A gorgeous novel by the celebrated author of When the Emperor Was Divine that tells the story of a group of young women brought from Japan to San Francisco as “picture brides” nearly a century ago. In eight unforgettable sections, The Buddha in the Attic traces the extraordinary lives of these women, from their arduous journeys by boat, to their arrival in San Francisco and their tremulous first nights as new wives; from their experiences raising children who would later reject their culture and language, to the deracinating arrival of war. Once again, Julie Otsuka has written a spellbinding novel about identity and loyalty, and what it means to be an American in uncertain times.
About the Author
Julie Otsuka was born and raised in California. She is the author of the novel When the Emperor Was Divine and a recipient of the Asian American Literary Award, the American Library Association Alex Award, and a Guggenheim Fellowship. Winner of the PEN/Faulkner Award For Fiction and a National Book Award and Los Angeles Times Book Prize Finalist. She lives in New York City.

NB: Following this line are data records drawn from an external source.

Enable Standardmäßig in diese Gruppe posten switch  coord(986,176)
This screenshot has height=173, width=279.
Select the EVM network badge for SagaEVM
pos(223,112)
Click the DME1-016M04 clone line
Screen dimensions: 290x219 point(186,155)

The collective portrait of “picture brides” who came to the United States full of promise and hope is powerful and lyric in the skilled hands of Ms. Otsuka.
Japanese mail order brides tell of coming to America in the early 1900s to marry men they’ve never met. Full of emotion, readers are pulled into this exquisitely described world.
Written in a unique style, this short book expresses the experiences and emotions of Japanese mail order brides in California a hundred years ago.